Whiteley is bordered on the East by public woodlands managed by Forestry England, leading up to Botley Wood and Everett's and Mushes Copses. Botley Wood is run by Hampshire County Council.

The town is constructed around a number of smaller woodland copses and coppices.

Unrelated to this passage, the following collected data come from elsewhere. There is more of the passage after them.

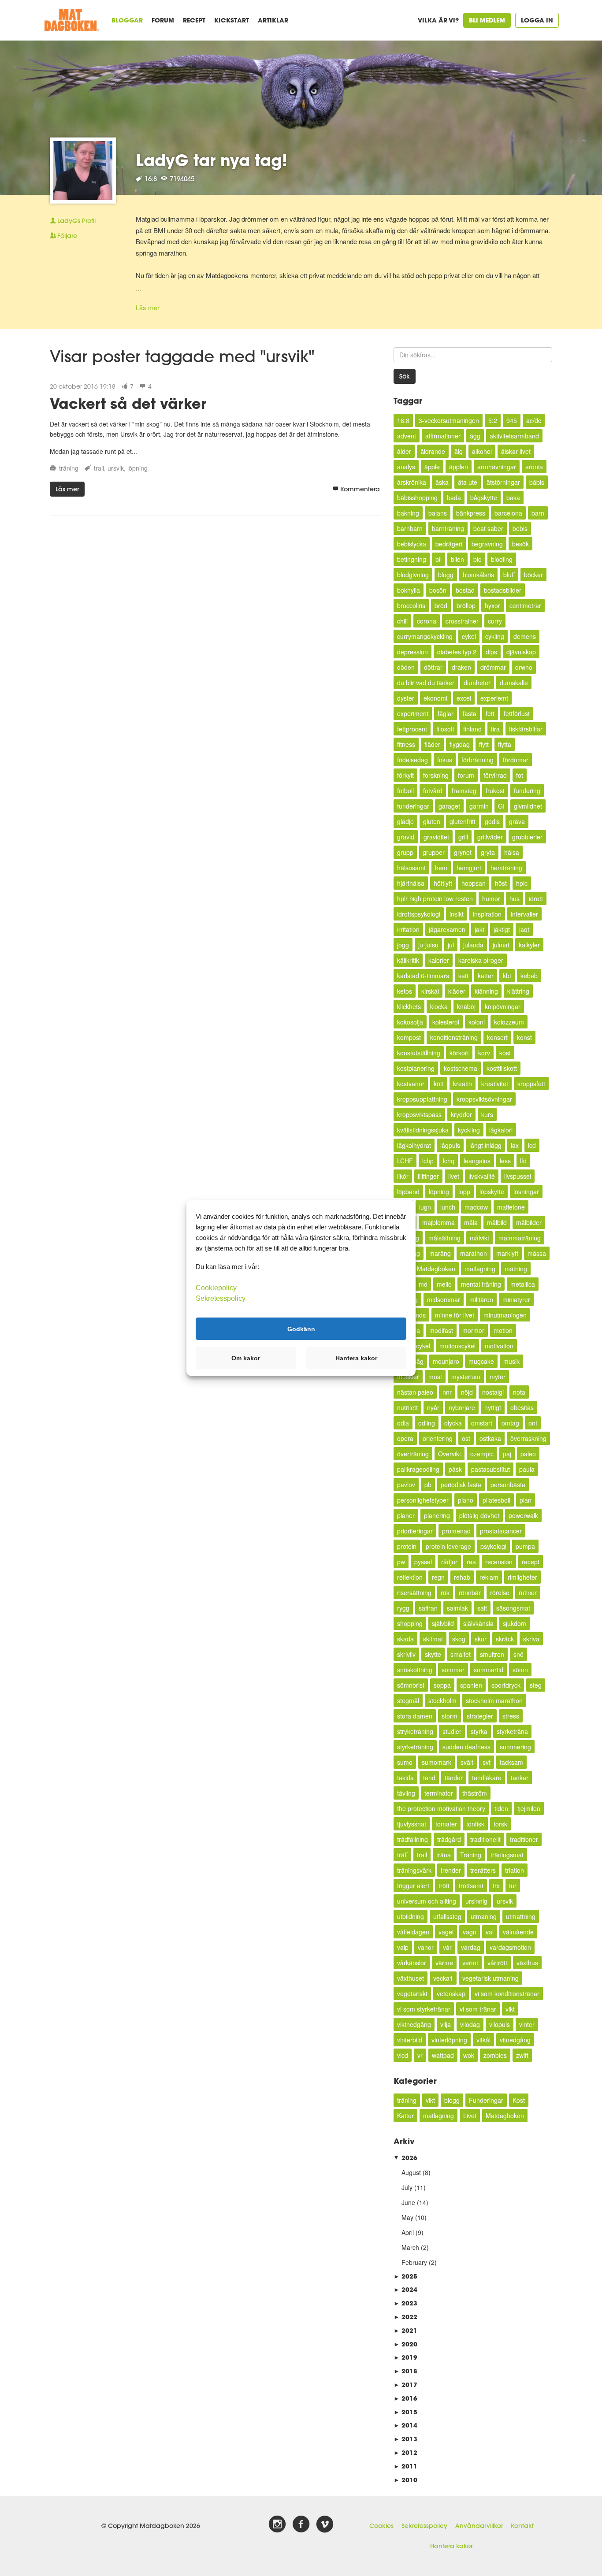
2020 (405, 2344)
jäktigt (502, 929)
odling (426, 1422)
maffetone (511, 1207)
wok (468, 2055)
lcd (532, 1145)
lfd (523, 1160)
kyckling (469, 1129)
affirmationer (443, 435)
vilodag (470, 2024)
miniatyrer (516, 1299)
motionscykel (457, 1345)
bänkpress (470, 513)
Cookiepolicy (216, 1288)
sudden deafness (466, 1746)
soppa (442, 1685)
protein (406, 1546)
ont (532, 1422)
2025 (405, 2276)
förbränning (477, 759)
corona (426, 620)
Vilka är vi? (438, 20)
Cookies (381, 2526)
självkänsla (478, 1623)
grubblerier (527, 836)
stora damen (414, 1715)
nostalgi (493, 1392)
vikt (510, 2008)
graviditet (436, 836)
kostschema (460, 1068)
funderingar (413, 806)
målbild (497, 1222)
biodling (502, 559)
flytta (504, 744)
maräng (440, 1253)
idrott (536, 898)
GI (501, 806)
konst (524, 1037)
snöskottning (414, 1669)
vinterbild (409, 2039)
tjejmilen (528, 1808)
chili (402, 620)
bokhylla (408, 590)
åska (442, 482)
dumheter (477, 682)
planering (437, 1515)
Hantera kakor (451, 2546)
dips (491, 651)
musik (511, 1361)
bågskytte (483, 497)
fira (495, 728)
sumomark (436, 1762)
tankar (519, 1777)
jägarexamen (447, 929)
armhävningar (496, 466)
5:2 (492, 420)
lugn (425, 1207)
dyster (405, 698)
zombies (495, 2055)
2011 (405, 2466)
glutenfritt (463, 821)
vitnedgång (515, 2039)
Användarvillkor (479, 2526)
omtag (510, 1422)
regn (438, 1577)
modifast (441, 1330)
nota (519, 1392)
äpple (432, 466)
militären (481, 1299)
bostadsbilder (502, 590)
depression (412, 651)
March (410, 2247)
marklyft (507, 1253)
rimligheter (522, 1577)
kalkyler (529, 944)
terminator (438, 1793)
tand (429, 1777)
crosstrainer (462, 620)
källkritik (408, 960)
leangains (477, 1160)
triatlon (514, 1870)
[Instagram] (277, 2524)
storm (449, 1715)
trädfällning (412, 1839)
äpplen (458, 466)
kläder (456, 991)
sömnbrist (410, 1685)
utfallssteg (447, 1916)
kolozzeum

These include:
Round Coppice 	 	between Solent Hotel and Village Centre;
Hill Coppice 	 	between Business Park and M27;
Coldland Copse 	 	south of Ridge Lane;
Coldland Meadow 	 	north of Barn Owl Close;
Suttons Copse 	 	west of Ridge Lane;
Bedlams Copse 	 	between Ridge Lane and Bluebell Way;
Hangman's Copse 	 	between Bluebell Way and Botley Road;
Quavey's Copse 	 	south west of Bluebell Way;
Glassfield Copse	 	west of Bluebell Way;
Round Copse 	 	north of Bluebell Way;
Sawpit Copse 	 	between Bluebell Way and Whiteley Way;
Bushy Land 	 	inside Sweethill Crescent;
Gull Coppice 	 	between Yew Tree Drive and Meadowside, and
Yew Tree Woodland Park 	 south of Yew Tree Drive.

==Demographics==
The development has an overwhelmingly young population (79% under 44 years), white (96.95%), home-owning (87.23%) population of professionals and aspirational skilled workers (80% in social grade AB and C1). Whiteley is reported by the local health authority to have a higher than average rate of divorce and separation (11% versus 6% nationally).